## Requirement:
List every character named in the plot summary.

## Document text:
* * * * *
Studs wants to fight. Who does he wish to fight- Weary. The big bad wolf that’s standing in his way to being toughest kid on the block. Yet we catch hesitation from Studs. He isn’t the guy that ‘s going to march right up and give Weary good shiner for nothing. Studs waits. He doesn’t wait long.

Our guy Studs gets the moral O.K. to beat up Weary the day Studs and his friend Honest Helen were playing a game of ball at Helen’s house. Weary comes over to join the fun. He purposely hurts Helen. Studs hits Weary.

(Honest Helen is a friend of Studs who isn’t afraid to tell him the truth. Its important to notice that Studs stands up for this girl.)

So Studs and Weary fight. Weary puts up a good fight, but Studs comes out on top. Studs is respected around the neighborhood by the kids (and maybe a little feared), As the tough guy he dreamed up of being back in the first chapter. Studs gets what he wants; all is going accordingly.

We can’t forget Lucy, Stud’s girl-crush. Things end up going so well, that Studs gets a date with Lucy. (Studs has no interesting in Helen because she’s not Catholic, though admittedly, they would make a good team because of how honest friends they are.)
* * * * *
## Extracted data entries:
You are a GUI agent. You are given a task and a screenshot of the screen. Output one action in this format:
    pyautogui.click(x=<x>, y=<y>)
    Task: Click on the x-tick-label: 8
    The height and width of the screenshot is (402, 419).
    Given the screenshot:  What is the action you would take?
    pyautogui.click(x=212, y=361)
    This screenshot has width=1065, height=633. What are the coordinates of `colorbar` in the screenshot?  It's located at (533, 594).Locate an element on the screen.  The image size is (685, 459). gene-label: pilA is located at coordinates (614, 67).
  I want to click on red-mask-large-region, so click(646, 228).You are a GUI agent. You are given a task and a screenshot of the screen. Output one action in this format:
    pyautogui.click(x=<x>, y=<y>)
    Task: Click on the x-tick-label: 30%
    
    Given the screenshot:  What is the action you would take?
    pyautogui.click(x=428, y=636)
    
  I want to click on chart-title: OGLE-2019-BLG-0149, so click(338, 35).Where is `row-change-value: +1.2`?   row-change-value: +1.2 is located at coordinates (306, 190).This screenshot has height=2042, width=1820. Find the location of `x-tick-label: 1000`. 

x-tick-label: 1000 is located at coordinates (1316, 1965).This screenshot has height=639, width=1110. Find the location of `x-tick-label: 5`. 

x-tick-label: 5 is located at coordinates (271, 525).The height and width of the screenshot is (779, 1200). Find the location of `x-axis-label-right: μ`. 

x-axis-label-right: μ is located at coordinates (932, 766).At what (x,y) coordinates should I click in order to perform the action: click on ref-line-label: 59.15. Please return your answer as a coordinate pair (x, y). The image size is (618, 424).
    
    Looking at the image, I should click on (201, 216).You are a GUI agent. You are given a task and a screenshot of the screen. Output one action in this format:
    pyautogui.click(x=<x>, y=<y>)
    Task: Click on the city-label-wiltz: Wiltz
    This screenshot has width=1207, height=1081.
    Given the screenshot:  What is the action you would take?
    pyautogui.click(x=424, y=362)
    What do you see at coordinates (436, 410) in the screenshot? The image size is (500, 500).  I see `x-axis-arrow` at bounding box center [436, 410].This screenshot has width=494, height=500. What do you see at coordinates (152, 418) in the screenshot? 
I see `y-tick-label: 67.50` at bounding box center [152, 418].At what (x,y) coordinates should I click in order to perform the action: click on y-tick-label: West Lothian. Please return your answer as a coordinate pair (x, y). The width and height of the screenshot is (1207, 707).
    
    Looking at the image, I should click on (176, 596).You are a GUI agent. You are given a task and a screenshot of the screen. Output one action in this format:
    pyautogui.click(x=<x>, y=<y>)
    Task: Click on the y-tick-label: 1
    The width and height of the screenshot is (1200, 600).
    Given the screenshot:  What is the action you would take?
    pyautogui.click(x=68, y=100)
* * * * *
## Solution below:
Studs, Weary, Honest Helen, Lucy